Robert F. Kennedy Jr has thrown his hat into the 2024 presidential elections, and is going hammer on thongs on the issues of freedom and liberation from the present tyranny. He has already made some priceless remarks, such as “There is no time in history where the people who were censoring speech were the good guys.” That must rate up there with Lord Acton, that power tends to corrupt; absolute power corrupts absolutely. It is true that only the evil will censor, as they have something to hide, and hide it they do, even in plain sight, as we saw with the lies of the Covid regime, which continues to this day. With absolute power there will not only be complete censorship, but a total reconstruction of what are facts, as Orwell’s 1984 well showed.
“There is no time in history where the people who were censoring speech were the good guys,” Democratic presidential candidate Robert F. Kennedy, Jr. told Breitbart News Sunday host Joel Pollak.
Pollak asked Kennedy about his championing of free speech over big tech censorship. The bestselling author, environmental lawyer, and child health advocate has experienced censorship firsthand. During the COVID-19 pandemic, many of Kennedy’s social media posts questioning the wisdom of the lockdowns were labeled “misinformation.”
In his presidential announcement speech last week, the candidate said, “I’m in a lawsuit involving Amazon for censoring one of my books.

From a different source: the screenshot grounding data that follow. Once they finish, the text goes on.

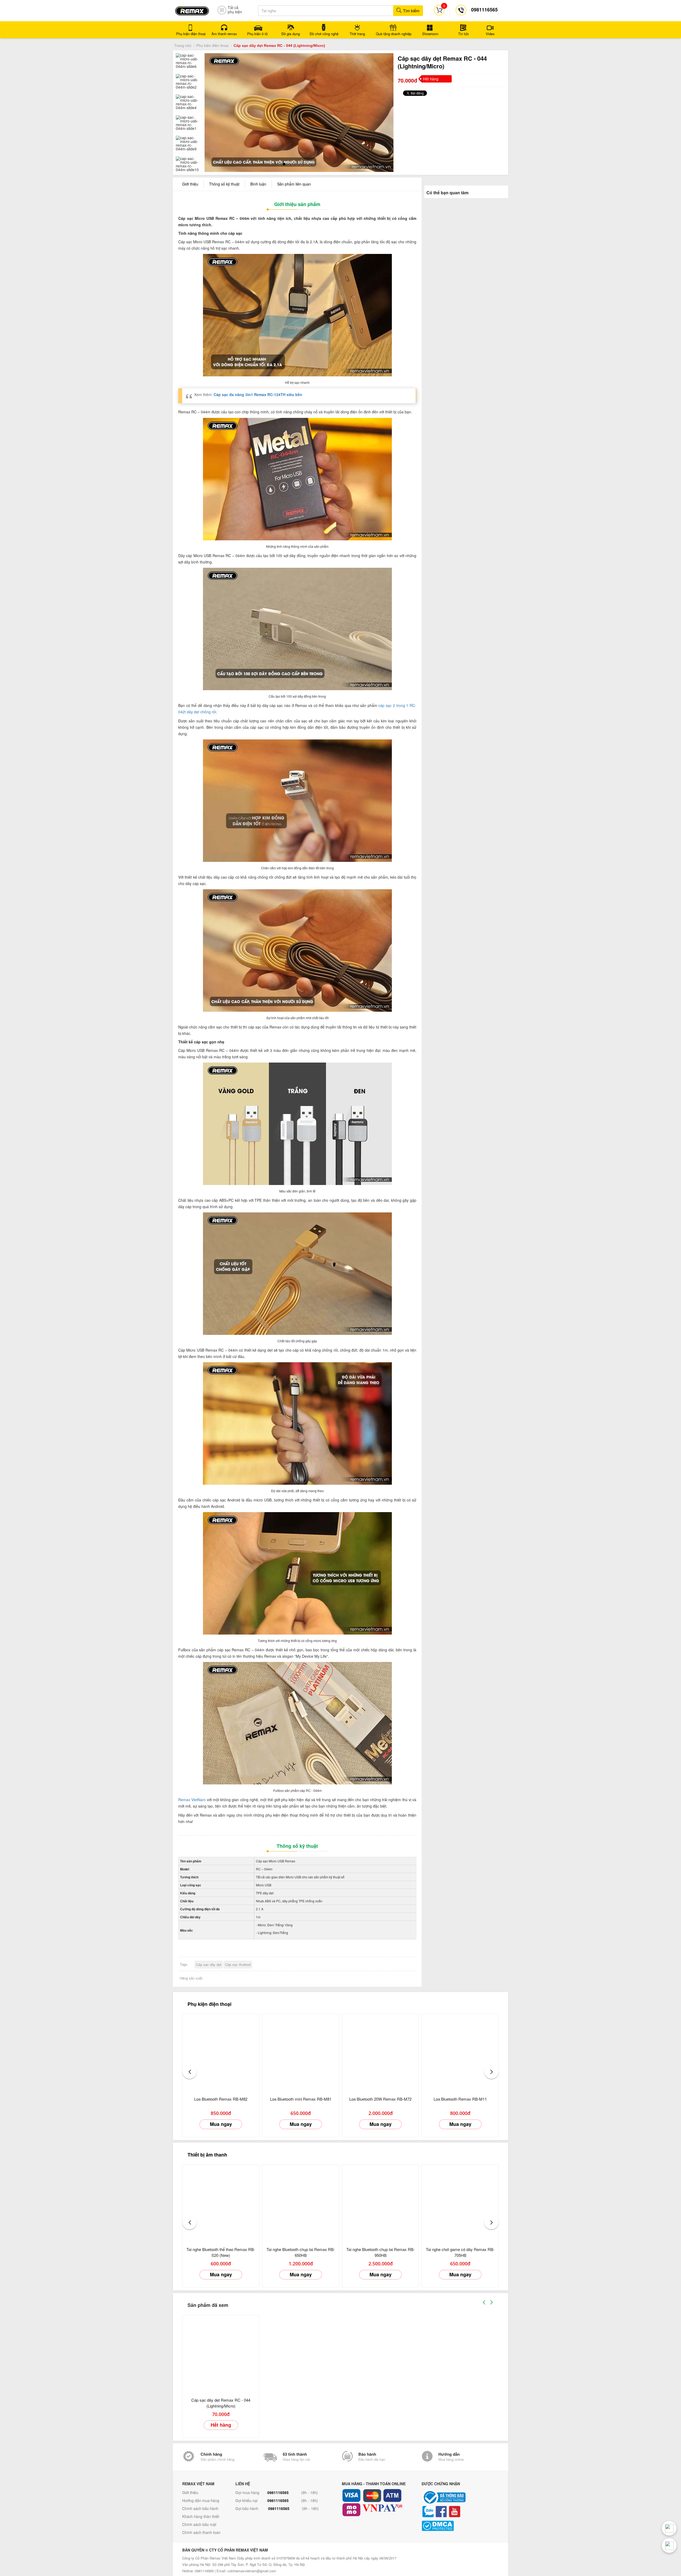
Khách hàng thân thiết (200, 2515)
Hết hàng (221, 2424)
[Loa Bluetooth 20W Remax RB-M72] (380, 2051)
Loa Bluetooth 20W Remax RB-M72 (380, 2098)
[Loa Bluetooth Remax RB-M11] (460, 2051)
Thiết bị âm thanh (207, 2153)
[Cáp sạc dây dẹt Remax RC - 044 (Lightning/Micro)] (220, 2352)
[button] (189, 2070)
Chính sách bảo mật (199, 2523)
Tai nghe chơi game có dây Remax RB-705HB (460, 2251)
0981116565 (278, 2491)
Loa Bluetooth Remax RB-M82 (220, 2098)
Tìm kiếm (411, 10)
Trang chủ (182, 45)
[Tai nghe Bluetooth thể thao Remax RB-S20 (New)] (220, 2202)
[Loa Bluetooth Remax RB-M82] (220, 2051)
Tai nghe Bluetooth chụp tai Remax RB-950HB (380, 2251)
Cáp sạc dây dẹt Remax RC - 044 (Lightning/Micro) (220, 2402)
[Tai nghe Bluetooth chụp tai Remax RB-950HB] (380, 2202)
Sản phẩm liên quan (294, 183)
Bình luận (258, 183)
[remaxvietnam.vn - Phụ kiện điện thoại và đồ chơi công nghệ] (192, 9)
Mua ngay (221, 2123)
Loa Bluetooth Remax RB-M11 (460, 2098)
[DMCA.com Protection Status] (460, 2525)
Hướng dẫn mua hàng (200, 2499)
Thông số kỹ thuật (224, 183)
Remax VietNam (192, 1798)
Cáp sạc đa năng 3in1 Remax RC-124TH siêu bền (258, 393)
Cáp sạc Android (238, 1963)
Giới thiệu (190, 183)
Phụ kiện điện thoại (212, 45)
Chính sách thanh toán (201, 2531)
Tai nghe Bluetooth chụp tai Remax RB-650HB (301, 2251)
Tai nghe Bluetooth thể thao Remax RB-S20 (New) (220, 2251)
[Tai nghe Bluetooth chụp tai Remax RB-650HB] (300, 2202)
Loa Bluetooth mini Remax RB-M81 (300, 2098)
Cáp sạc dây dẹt (208, 1963)
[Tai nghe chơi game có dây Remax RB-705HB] (460, 2202)
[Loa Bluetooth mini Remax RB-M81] (300, 2051)
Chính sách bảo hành (200, 2507)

They were censoring people who criticized the lockdowns while they were raking in money from the lockdowns.”
“I’m wondering if you can make a pitch to our audience about a common cause that you, running as a Democrat, may have with many conservatives who feel that they’ve been canceled or otherwise censored or marginalized in public discourse,” Pollak asked.
“It’s more than a personal aggrievement. It’s really just a direct assault on our democracy,” Kennedy stated.
Kennedy explained that in crafting the Bill of Rights, America’s Founders “put the right to free expression in the First Amendment because all the other rights depended on it—because the government that has the power to silence its critics has license for any kind of atrocity.”
“They also understood just theoretically that the whole basis for democracy was the free flow of information,” he said, adding that democracy’s advantage over “tyrannical and monarchical” systems of government is that “through the free flow of information, the best policies can triumph in the marketplace of ideas.”
We’re now in this situation where without free speech, democracy just withers and dies. Free speech is the fertilizer; it’s the sunlight; it’s the water for democracy,” he continued. “There is no time in history where the people who were censoring speech were the good guys. They’re always the bad guys because, of course, that is the first and last step of totalitarianism: silencing critics.”
Pollak noted that Breitbart News founder Andrew Breitbart “used to say we always need more voices, not fewer voices. The answer to speech you don’t agree with is more speech, not less speech.”
Kennedy argued that “misinformation” and even “lies” are still Constitutionally protected speech. “There are certain kinds of speech that are not protected. But, you know, those things are.”
“What we really ought to be looking at is why? What is the cause of this blizzard and tsunami of misinformation that everybody is worried about?” Kennedy asked. “And if you look at why this is happening, it’s clear that it’s happening because people don’t trust the government anymore, and they don’t trust it because the government lies, and the media lies.”
“Twenty-two percent of Americans now trust the government, and about 22 percent trust media. That’s the lowest level in our history,” he said. “And the reason they don’t—there’s a very good reason—is that the government and the media, the mainstream media, the corporate-owned media, they are now lying just as a matter of course. And because of that, people are looking for other sources of information. And when those other sources challenge government orthodoxies, the government’s response is to censor them or to label them as misinformation and say that they’re dangerous.”
“And so now you’ve got this terror, particularly on the left, that misinformation is somehow going to destroy our democracy,” he added. “And it’s kind of a bait and switch because the real threat to our democracy is that our government is lying to us. And people don’t trust the institutions of our democracy anymore and with very good reason.”
In his announcement speech, Kennedy explained that his father, Robert F. Kennedy, Sr., predicated his famous and tragically shortened 1968 presidential campaign on the belief that he could unite Americans from diverse backgrounds by telling them the truth.
“Every nation, every individual has a darker side and a lighter side,” Kennedy told Pollak. “The easiest thing for political leaders to do is to appeal to those darker instincts—the greed, the anger, the fear, the bigotry. But people are able to hear a different message if they’re spoken to honestly. And my father did that, and he was ruthlessly honest, and it allowed people—even people who did not agree with him on all the issues—it allowed them to take the risk of seeing themselves transcending their own narrow self-interests and their fear-driven lies and seeing themselves as part of a larger community, as part of this noble experiment that we have in this country of being in self-governance [and] of being the world’s exemplary democracy, and summoning people to find the hero in themselves and really feel like we are part of something bigger than ourselves.”